Arte e disagio mentale Le «Acrobazie» di Favelli

Sono in mostra fino al 20 dicembre le opere realizzate all'interno dell'Atelier di Pittura Adriano e Michele nel Centro Sacro Cuore di Gesù Fatebenefratelli, a San Colombano al Lambro: all'interno dell'ospedale psichiatrico è stato realizzato un ampio spazio appositamente dedicato all'arte, e, dal 2004, per un progetto promosso da UniCredit, viene invitato un giovane artista già affermato nel panorama dell'arte contemporanea, in modo da interagire con i ricoverati e tenere un laboratorio della durata di un anno.
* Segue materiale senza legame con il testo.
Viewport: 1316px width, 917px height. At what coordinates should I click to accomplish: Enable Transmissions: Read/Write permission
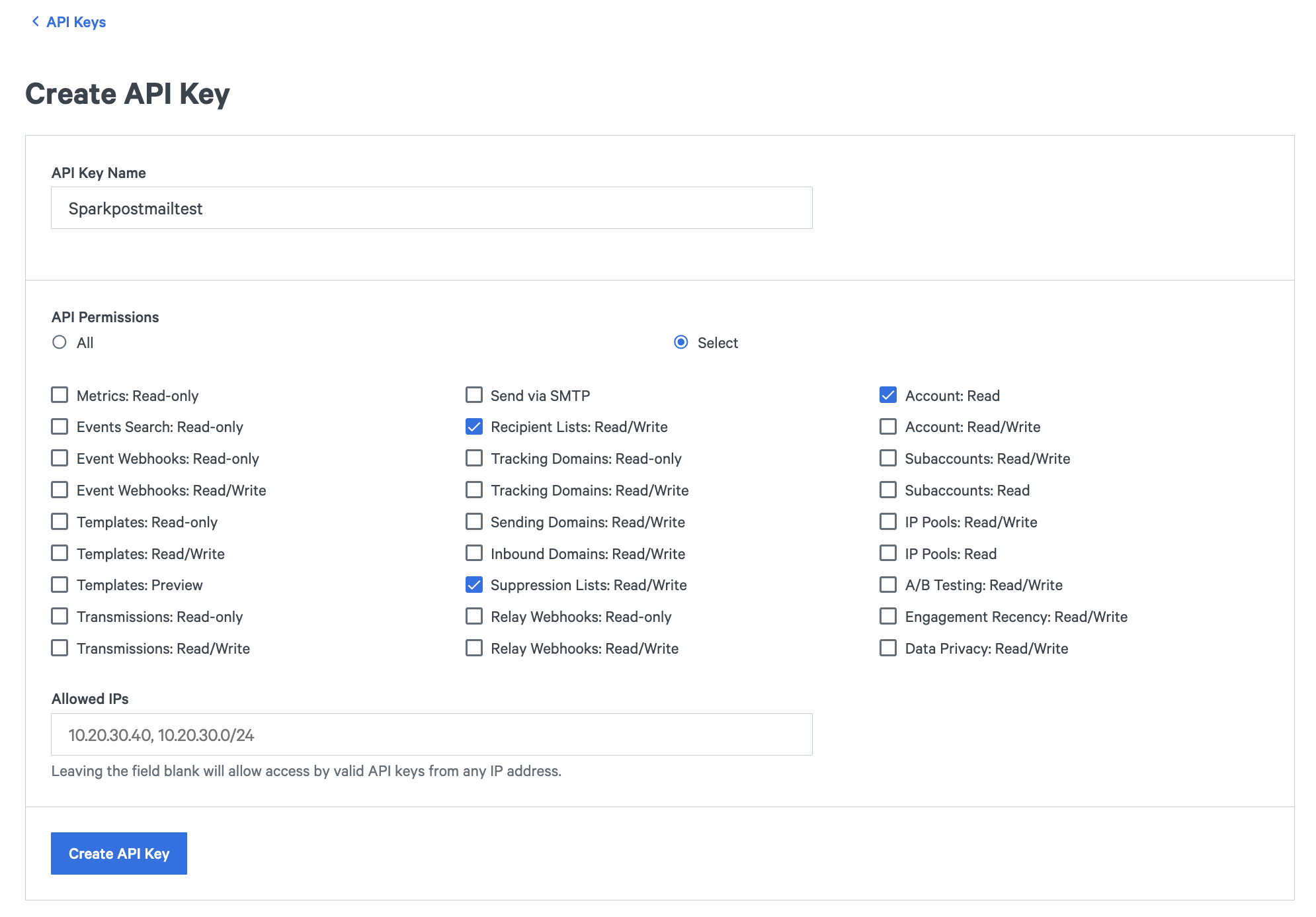point(60,648)
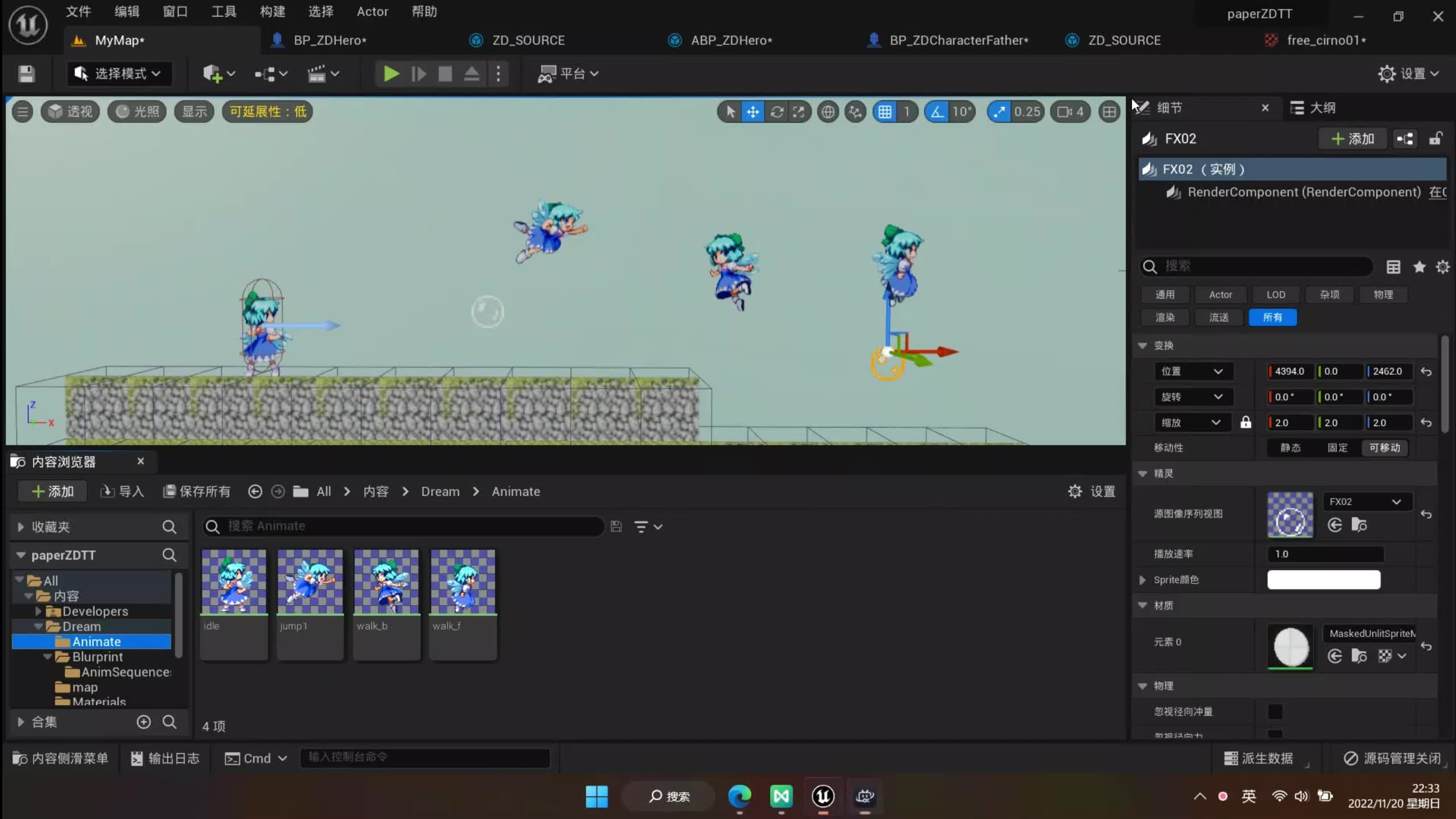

L'artista invitato per quest'anno è Flavio Favelli, che ha continuato e approfondito il suo lavoro sul «marchio» inteso come immagine stereotipata. Impossibile non notare la libertà, l'assenza di filtri e pregiudizi che traspare inequivocabilmente dalle «Acrobazie», i disegni delle persone ricoverate: il simbolo dell'Agip, o della Fanta, come del Martini, o le carte geografiche, l'Alitalia, o le banconote, riprodotti come per essere il più possibile fedeli all'immagine di partenza, ma con proporzioni e priorità a volte sorprendentemente diverse. La pazzia diventa un'atmosfera, un clima che pervade l'ambiente, che tocca da vicino e colpisce per la sua stessa naturalezza e, infondo, normalità. «Io sono abbastanza abituato alla pazzia -dice anche Favelli-. Mio padre era schizofrenico. Il mio lavoro spesso è stato anche molto concreto, di rapporti diretti con le persone. A volte non avevano voglia di finire un disegno, li convincevo offrendo qualcosa in cambio: io do una cosa a te, una caramella, una sigaretta..., e tu dai qualcosa a me, finire il disegno». Favelli ha anche realizzato per l'Atelier un'installazione permanente: una sorta di gabinetto rinascimentale che riveste con pavimento e pareti lignee l'intera superficie del centro (oltre 300 mq).